* **Activity**: Produce an exact copy of the lines from the line containing "Screen dimensions: 1024x553" through the last line of the entries below, and only those lines.

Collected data
++++++

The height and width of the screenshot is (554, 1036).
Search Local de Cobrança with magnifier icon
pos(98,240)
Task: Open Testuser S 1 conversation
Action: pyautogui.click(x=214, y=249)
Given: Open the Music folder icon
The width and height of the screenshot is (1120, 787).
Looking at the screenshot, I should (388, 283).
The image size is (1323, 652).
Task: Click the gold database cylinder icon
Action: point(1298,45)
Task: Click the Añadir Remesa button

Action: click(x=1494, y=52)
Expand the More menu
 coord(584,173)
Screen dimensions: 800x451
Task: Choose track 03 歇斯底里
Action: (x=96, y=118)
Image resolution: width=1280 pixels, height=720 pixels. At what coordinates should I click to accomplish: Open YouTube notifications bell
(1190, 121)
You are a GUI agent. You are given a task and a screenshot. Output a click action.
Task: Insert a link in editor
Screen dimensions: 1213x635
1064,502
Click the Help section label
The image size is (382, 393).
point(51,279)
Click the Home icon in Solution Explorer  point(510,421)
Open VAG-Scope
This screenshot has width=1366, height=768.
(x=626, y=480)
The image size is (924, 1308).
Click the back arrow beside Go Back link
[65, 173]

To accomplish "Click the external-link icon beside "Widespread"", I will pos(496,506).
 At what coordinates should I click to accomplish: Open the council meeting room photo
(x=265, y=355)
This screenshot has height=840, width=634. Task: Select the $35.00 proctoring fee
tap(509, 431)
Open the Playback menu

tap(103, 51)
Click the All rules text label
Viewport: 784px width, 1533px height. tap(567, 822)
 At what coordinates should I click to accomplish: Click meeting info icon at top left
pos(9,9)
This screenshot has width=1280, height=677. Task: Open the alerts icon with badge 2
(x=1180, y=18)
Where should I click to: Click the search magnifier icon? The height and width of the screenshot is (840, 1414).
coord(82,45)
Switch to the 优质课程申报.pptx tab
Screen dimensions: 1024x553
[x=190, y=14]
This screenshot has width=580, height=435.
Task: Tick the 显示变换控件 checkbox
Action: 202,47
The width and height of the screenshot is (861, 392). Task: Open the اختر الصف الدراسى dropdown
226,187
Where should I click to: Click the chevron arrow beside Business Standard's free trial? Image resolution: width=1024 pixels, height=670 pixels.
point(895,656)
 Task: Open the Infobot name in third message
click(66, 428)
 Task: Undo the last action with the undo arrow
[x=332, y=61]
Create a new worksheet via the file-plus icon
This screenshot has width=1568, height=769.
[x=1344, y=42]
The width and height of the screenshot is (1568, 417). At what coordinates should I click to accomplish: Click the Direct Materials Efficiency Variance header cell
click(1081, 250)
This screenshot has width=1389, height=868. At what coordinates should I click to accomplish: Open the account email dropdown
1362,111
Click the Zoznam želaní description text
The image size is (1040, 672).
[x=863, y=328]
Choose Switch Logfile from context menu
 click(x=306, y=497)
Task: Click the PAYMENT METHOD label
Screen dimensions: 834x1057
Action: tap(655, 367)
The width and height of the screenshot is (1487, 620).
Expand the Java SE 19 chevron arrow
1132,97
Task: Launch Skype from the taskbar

++++++

* **Answer section**:
Screen dimensions: 1024x553
[x=190, y=14]
This screenshot has width=580, height=435.
Task: Tick the 显示变换控件 checkbox
Action: 202,47
The width and height of the screenshot is (861, 392). Task: Open the اختر الصف الدراسى dropdown
226,187
Where should I click to: Click the chevron arrow beside Business Standard's free trial? Image resolution: width=1024 pixels, height=670 pixels.
point(895,656)
 Task: Open the Infobot name in third message
click(66, 428)
 Task: Undo the last action with the undo arrow
[x=332, y=61]
Create a new worksheet via the file-plus icon
This screenshot has width=1568, height=769.
[x=1344, y=42]
The width and height of the screenshot is (1568, 417). At what coordinates should I click to accomplish: Click the Direct Materials Efficiency Variance header cell
click(1081, 250)
This screenshot has width=1389, height=868. At what coordinates should I click to accomplish: Open the account email dropdown
1362,111
Click the Zoznam želaní description text
The image size is (1040, 672).
[x=863, y=328]
Choose Switch Logfile from context menu
 click(x=306, y=497)
Task: Click the PAYMENT METHOD label
Screen dimensions: 834x1057
Action: tap(655, 367)
The width and height of the screenshot is (1487, 620).
Expand the Java SE 19 chevron arrow
1132,97
Task: Launch Skype from the taskbar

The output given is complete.